## Problem to work on
Rewrite the rows from the start up to and including the line containing "Action: click(671, 29)", replacing "Open" with "Access" and leaving everything else unchanged.

Interface element records:

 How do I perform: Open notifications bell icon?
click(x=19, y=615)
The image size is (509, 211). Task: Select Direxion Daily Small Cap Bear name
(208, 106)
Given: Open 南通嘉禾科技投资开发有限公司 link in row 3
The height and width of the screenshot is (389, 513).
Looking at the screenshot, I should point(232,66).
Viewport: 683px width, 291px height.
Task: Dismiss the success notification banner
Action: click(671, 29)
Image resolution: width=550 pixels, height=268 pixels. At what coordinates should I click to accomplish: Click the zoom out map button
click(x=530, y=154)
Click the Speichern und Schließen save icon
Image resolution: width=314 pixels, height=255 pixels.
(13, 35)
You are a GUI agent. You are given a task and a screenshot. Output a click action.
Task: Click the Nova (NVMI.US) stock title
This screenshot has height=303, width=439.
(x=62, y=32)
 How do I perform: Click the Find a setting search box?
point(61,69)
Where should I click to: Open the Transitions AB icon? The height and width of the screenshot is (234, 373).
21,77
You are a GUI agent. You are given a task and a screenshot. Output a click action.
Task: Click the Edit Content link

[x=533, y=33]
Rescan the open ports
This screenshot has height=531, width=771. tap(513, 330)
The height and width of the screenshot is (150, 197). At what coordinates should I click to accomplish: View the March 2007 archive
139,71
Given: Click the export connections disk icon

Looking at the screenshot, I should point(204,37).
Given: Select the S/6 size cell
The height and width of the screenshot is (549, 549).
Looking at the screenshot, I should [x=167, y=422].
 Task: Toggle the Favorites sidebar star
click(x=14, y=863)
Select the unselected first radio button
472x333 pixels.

## Response to the exercise
 How do I perform: Access notifications bell icon?
click(x=19, y=615)
The image size is (509, 211). Task: Select Direxion Daily Small Cap Bear name
(208, 106)
Given: Access 南通嘉禾科技投资开发有限公司 link in row 3
The height and width of the screenshot is (389, 513).
Looking at the screenshot, I should point(232,66).
Viewport: 683px width, 291px height.
Task: Dismiss the success notification banner
Action: click(671, 29)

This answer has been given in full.